Il ne s’agit pas d’ajouter un peu d’ergonomie dans un portail… qui consisterait finalement à mettre un simple coup de peinture « UX » à l’édifice. Mais bien de le refonder intégralement : impliquer le client, en prenant en compte ses besoins-mêmes, dès le départ (quel usage, combien d’habitants et de quels profils pour cette future maison ?), pour lui proposer ensuite des solutions qu’il teste et challenge (nombre de pièces, agencement ?), et enfin les designer pour en faciliter l’adoption et l’utilisation (quels meubles et déco ?).

Cette exigence accrue de la part de nos clients nous amène à nous adapter et à reinventer notre manière de travailler, main dans la main avec eux.
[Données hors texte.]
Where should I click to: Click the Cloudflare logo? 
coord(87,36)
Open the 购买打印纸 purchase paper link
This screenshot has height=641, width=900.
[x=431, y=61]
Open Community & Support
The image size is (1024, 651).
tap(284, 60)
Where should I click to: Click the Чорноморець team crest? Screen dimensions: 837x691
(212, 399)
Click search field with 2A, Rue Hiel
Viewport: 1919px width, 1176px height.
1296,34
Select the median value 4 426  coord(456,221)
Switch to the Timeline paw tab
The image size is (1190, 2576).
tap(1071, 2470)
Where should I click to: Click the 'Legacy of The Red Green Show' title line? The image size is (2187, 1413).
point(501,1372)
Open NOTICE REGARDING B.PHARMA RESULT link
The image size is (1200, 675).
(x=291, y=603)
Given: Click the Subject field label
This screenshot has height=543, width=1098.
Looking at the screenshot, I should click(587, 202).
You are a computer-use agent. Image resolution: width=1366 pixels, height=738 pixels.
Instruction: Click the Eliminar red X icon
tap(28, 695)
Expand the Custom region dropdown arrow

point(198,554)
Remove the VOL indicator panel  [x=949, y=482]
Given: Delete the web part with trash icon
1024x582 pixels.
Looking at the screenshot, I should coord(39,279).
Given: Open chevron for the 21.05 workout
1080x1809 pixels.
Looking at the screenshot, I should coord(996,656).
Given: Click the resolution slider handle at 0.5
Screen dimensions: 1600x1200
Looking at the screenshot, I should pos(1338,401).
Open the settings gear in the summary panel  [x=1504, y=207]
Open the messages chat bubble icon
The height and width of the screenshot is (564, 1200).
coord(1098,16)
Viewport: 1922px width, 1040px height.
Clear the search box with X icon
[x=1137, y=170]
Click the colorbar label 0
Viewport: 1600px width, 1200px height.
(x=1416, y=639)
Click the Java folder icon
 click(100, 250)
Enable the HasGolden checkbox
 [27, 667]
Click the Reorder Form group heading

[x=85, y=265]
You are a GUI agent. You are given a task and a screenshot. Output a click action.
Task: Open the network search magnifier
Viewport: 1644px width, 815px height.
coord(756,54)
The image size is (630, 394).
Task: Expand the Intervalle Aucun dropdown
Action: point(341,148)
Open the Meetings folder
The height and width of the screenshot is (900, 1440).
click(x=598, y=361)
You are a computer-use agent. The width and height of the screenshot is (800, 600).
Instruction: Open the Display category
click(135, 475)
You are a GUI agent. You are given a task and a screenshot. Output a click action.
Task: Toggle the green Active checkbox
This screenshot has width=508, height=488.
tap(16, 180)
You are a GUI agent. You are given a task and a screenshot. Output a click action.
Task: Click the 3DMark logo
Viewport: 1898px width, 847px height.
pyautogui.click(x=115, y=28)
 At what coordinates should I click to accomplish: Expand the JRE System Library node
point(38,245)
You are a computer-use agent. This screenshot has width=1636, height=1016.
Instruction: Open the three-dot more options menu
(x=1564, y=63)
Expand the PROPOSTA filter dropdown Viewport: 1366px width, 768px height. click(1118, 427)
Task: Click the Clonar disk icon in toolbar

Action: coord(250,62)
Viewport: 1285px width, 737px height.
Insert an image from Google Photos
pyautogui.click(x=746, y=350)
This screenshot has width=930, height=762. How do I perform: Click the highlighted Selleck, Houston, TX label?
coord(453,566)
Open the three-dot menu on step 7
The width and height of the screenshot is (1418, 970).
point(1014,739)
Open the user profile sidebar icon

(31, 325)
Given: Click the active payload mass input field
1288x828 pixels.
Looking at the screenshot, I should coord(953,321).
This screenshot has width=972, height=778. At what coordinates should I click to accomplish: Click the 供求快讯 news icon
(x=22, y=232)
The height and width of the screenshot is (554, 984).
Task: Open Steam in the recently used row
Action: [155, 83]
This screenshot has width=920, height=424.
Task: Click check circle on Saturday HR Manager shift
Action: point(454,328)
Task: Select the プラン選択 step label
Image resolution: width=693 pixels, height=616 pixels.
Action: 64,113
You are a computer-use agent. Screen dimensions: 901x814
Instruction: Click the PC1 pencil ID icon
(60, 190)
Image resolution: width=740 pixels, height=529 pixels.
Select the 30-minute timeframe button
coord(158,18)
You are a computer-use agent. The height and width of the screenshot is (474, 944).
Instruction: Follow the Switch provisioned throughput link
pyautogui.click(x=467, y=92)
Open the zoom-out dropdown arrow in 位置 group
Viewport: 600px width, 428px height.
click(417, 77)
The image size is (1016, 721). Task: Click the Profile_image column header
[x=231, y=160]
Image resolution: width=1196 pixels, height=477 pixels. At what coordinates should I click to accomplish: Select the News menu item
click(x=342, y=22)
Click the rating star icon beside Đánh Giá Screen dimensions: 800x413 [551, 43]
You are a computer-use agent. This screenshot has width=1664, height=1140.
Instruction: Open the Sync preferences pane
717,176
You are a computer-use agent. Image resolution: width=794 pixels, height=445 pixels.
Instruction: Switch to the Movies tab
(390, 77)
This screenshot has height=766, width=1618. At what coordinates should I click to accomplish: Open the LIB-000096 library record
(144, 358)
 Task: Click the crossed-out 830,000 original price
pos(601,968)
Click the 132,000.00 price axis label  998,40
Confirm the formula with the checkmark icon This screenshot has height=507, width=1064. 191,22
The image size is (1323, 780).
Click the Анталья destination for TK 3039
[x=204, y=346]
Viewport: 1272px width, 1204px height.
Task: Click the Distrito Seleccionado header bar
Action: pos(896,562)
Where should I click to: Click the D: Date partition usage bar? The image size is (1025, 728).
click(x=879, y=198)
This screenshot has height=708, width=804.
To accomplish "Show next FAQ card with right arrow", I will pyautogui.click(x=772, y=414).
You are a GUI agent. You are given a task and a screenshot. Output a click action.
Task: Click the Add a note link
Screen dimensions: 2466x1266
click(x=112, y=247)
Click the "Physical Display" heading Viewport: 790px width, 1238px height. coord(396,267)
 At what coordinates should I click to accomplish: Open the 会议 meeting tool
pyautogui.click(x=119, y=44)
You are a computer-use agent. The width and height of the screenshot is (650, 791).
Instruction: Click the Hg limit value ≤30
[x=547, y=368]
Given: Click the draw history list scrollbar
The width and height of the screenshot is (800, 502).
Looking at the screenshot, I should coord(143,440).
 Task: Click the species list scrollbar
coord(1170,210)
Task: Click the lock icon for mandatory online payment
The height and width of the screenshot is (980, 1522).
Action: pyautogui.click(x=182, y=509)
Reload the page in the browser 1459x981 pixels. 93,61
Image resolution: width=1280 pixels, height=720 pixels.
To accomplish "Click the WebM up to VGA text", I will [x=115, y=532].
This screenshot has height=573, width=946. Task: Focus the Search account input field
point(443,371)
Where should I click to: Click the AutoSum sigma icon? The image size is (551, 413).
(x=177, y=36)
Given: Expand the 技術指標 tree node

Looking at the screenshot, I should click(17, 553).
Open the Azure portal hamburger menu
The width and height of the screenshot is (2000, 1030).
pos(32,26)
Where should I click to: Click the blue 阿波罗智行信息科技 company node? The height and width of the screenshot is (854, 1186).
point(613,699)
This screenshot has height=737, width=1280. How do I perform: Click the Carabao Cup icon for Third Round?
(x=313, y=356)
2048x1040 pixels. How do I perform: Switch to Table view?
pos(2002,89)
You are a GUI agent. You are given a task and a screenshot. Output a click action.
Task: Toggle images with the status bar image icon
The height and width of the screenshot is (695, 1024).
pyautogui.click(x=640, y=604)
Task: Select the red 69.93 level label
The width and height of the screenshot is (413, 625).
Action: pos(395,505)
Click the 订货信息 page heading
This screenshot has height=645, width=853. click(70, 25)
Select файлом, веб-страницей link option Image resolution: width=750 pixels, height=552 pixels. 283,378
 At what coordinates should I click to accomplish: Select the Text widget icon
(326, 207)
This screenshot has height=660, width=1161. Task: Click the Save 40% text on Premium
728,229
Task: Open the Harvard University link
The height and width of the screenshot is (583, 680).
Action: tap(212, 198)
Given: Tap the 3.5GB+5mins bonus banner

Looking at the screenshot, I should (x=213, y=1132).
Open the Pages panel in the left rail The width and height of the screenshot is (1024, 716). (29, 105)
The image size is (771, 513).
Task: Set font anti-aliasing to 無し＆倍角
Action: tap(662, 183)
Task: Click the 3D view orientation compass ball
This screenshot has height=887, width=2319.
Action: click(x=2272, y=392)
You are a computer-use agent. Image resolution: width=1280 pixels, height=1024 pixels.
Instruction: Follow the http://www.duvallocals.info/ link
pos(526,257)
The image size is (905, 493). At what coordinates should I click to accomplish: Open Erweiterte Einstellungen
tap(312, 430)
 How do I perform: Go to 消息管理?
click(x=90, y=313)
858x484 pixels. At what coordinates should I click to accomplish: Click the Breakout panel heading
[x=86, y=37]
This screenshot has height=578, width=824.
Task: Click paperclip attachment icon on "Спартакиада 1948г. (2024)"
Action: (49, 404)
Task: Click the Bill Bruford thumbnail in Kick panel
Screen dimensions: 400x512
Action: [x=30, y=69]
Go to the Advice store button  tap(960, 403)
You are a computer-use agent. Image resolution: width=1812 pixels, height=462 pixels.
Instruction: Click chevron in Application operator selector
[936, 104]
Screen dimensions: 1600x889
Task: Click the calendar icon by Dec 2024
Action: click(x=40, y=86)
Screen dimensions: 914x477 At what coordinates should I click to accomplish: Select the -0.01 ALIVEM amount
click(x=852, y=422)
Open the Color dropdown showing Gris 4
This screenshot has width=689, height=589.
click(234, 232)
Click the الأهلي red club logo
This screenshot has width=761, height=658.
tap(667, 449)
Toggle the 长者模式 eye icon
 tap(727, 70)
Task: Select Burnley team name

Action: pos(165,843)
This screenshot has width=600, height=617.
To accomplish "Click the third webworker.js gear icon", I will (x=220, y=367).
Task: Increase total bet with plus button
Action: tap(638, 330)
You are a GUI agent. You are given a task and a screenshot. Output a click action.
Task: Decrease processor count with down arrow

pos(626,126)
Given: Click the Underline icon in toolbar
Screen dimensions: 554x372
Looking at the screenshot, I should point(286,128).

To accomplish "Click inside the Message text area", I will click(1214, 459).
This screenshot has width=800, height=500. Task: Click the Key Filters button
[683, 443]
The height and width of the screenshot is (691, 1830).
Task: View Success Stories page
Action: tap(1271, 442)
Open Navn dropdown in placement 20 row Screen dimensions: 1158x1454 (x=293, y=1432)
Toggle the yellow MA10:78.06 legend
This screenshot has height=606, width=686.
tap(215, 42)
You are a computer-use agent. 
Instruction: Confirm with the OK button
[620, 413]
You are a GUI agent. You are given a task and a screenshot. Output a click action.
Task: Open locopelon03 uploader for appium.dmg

C’est la condition du succès de nos nouvelles offres.

3Influence

Le chantier de l’influence pour les directeurs marketing

Le développement des relations avec les influenceurs (journalistes, blogueurs…) est le 1er chantier des directeurs marketing en 2017. 58% d’entre eux placent le développement de l’influence de leur société en tête de leurs priorités pour les mois à venir.

Source : Baromètre des projets 2017 des décideurs marketing par Cision 

Le commentaire du Magali Regnault :

Des clients plus avertis, qui font une majorité de leur cycle d’achat sans contacter les marques. Et des budgets marketing B2B contraints. Le marketing d’influence permet bien de répondre à ce double enjeu. Il suppose surtout de redonner toute sa place à l’humain. Dans sa propre organisation d’abord, pour identifier les sachants et influenceurs, ceux-là même qui seront en mesure de nous aider à construire cette fameuse stratégie de contenu, base de tout marketing d’influence. Et sur le marché d’autre part, car les vrais influenceurs ne sont pas nécessairement les plus visibles... et sont en perpétuelle évolution.

Bref le marketing d’influence, assez simple sur le papier, peut s’avérer un réel casse-tête sur certains marchés quand il s’agit de le mettre en œuvre. De vraies compétences en politique peuvent s’avérer nécessaires… avec à la clef de nouveaux types de postes dans les équipes marketing.